In [1]:
%load_ext watermark
import warnings
from IPython.core.display import display, HTML

import time

import pandas as pd
import as web
import numpy as np
import scipy.stats as scs
from scipy.stats import multivariate_normal as mvn
import sklearn.mixture as mix

import matplotlib as mpl
import matplotlib.pyplot as plt
import seaborn as sns
%matplotlib inline


CPython 3.6.0
IPython 5.1.0

compiler   : GCC 4.4.7 20120313 (Red Hat 4.4.7-1)
system     : Linux
release    : 4.4.0-66-generic
machine    : x86_64
processor  : x86_64
CPU cores  : 8
interpreter: 64bit
In [2]:
%watermark -p pandas,numpy,scipy,sklearn,matplotlib,seaborn
pandas 0.19.2
numpy 1.12.1
scipy 0.19.0
sklearn 0.18.1
matplotlib 2.0.0
seaborn 0.7.1

To gain understanding of mixture models we have to start at the beginning with the expectation maximization algorithm and it's application

First a little history on E-M

Reference: 4

Demptser, Laird & Rubin (1977) -unified previously unrelated work under "The EM Algorithm"

- unified previously unrelated work under "The EM Algorithm"
- overlooked E-M works - see gaps between foundational authors
    - Newcomb (1887)
    - McKendrick (1926) [+39 years]
    - Hartley (1958) [+32 years]
    - Baum et. al. (1970) [+12 years]
    - Dempters et. al. (1977) [+7 years]

EM Algorithm developed over 90 years

EM provides general framework for solving problems

Examples include:

- Filling in missing data from a sample set
- Discovering values of latent variables
- Estimating parameters of HMMs
- Estimating parameters of finite mixtures [models]
- Unsupervised learning of clusters
- etc...

How does the EM algorithm work?

EM is an iterative process that begins with a "naive" or random initialization and then alternates between the expectation and maximization steps until the algorithm reaches convergence.

To describe this in words imagine we have a simple data set consisting of class heights with groups separated by gender.

In [3]:
# import class heights
f = ''

data = pd.read_csv(f)

height = data['Height (in)']
Gender Height (in)
0 Male 72
1 Male 72
2 Female 63
3 Female 62
4 Female 62
5 Male 73
6 Female 64
7 Female 63
8 Female 67
9 Male 71
10 Male 72
11 Female 63
12 Male 71
13 Female 67
14 Female 62
15 Female 63
16 Male 66
17 Female 60
18 Female 68
19 Female 65
20 Female 64

Now imagine that we did not have the convenient gender labels associated with each data point.

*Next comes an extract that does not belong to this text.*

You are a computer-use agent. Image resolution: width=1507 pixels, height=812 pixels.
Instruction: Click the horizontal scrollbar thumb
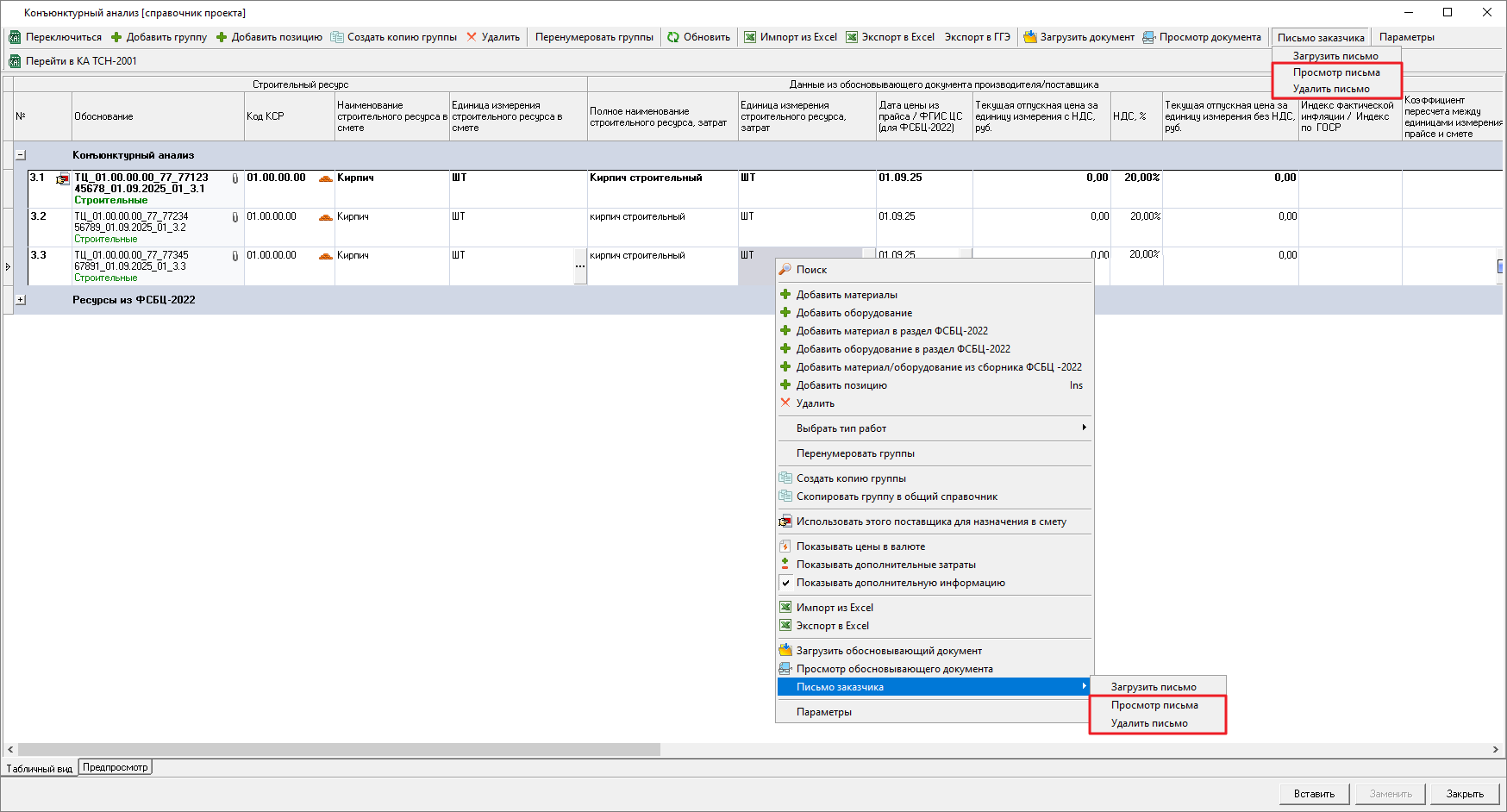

How could we estimate the two group means?

First let's set up our problem.

In this example we hypothesize that these height data points are drawn from two distributions with two means - < $\mu_1$, $\mu_2$ >.

The heights are the observed $x$ values.

The hidden variables, which EM is going to estimate, can be thought of in the following way. Each $x$ value has 2 associated $z$ values. These $z$ values < $z_1$, $z_2$ > represent the distribution (or class or cluster) that the data point is drawn from.

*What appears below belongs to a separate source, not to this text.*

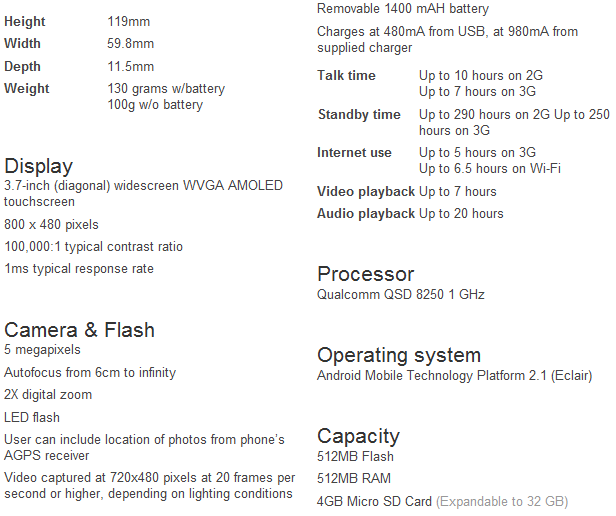The height and width of the screenshot is (516, 616).
Task: Click the Height label
Action: point(25,21)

Understanding the range of values the $z$ values can take is important.

In k-means, the two $z$'s can only take the values of 0 or 1. If the $x$ value came from the first distribution (cluster), then $z_1$=1 and $z_2$=0 and vice versa. This is called hard clustering.

In Gaussian Mixture Models, the $z$'s can take on any value between 0 and 1 because the x values are considered to be drawn probabilistically from 1 of the 2 distributions. For example $z$ values can be $z_1$=0.85 and $z_2$>=0.15, which represents a strong probability that the $x$ value came from distribution 1 and smaller probability that it came from distribution 2. This is called soft or fuzzy clustering.

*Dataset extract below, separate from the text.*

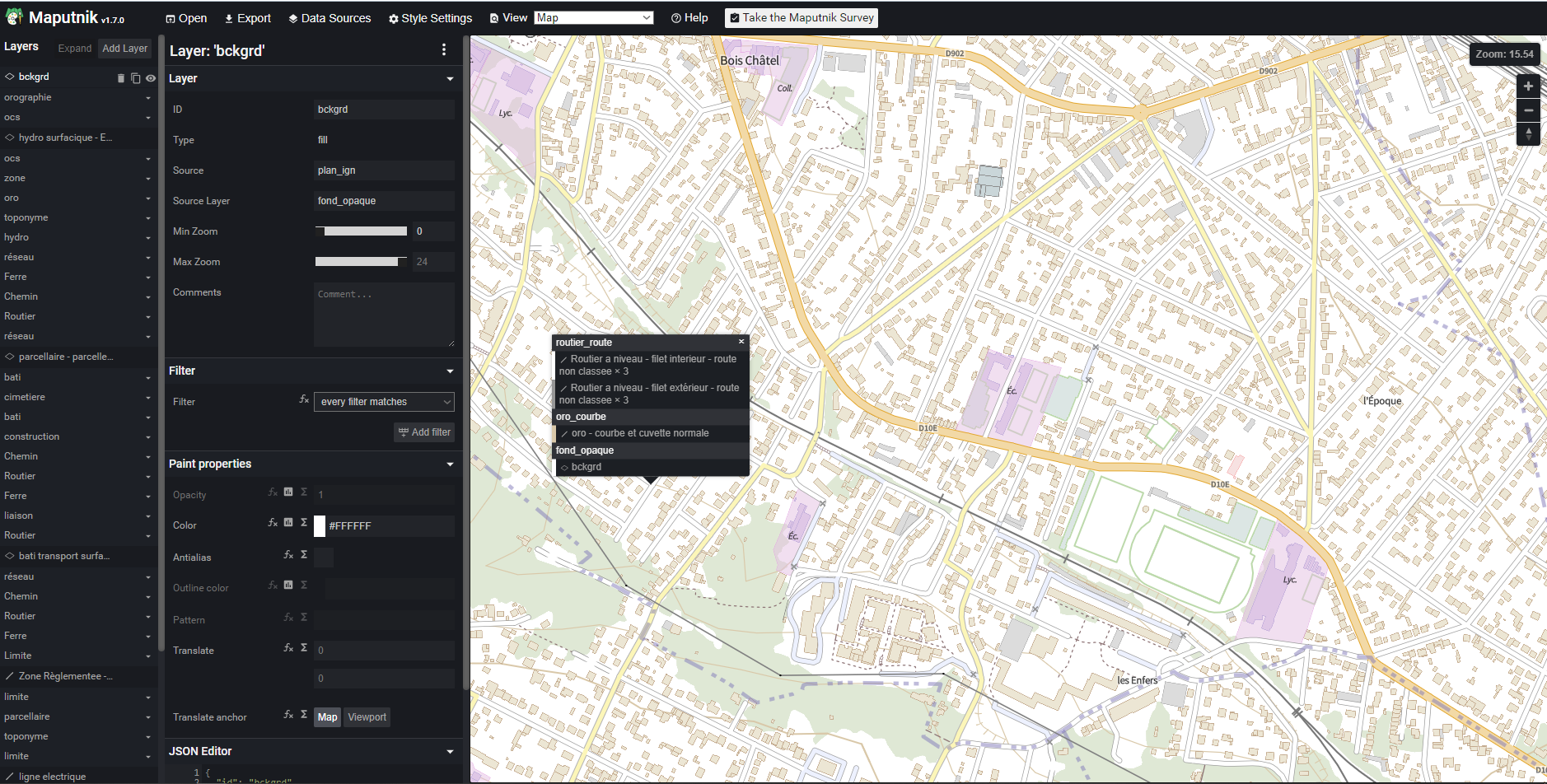Viewport: 1547px width, 784px height.
Task: Click the white Color swatch
Action: 320,526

For this example, we will assume the x values are drawn from Gaussian distributions.

To start the algorithm, we choose two random means.

From there we repeat the following until convergence.

The expectation step:

We calculate the expected values $E(z_{ij})$, which is the probability that $x_i$ was drawn from the $jth$ distribution.

$$E(z_{ij}) = \frac{p(x = x_i|\mu = \mu_j)}{\sum_{n=1}^2 p(x = x_i|\mu = \mu_j)}$$$$= \frac{ e^{-\frac{1}{2\sigma^2}(x_i - \mu_j)^2} } { \sum_{n=1}^2e^{-\frac{1}{2\sigma^2}(x_i - \mu_n)^2} }$$

The formula simply states that the expected value for $z_{ij}$ is the probability $x_i$ given $\mu_j$ divided by the sum of the probabilities that $x_i$ belonged to each $\mu$

The maximization step:

After calculating all $E(z_{ij})$ values we can calculate (update) new $\mu$ values.

$$ \mu_j = \frac {\sum_{i=1}^mE(z_{ij})x_i} {\sum_{i=1}^mE(z_{ij})}$$

This formula generates the maximum likelihood estimate.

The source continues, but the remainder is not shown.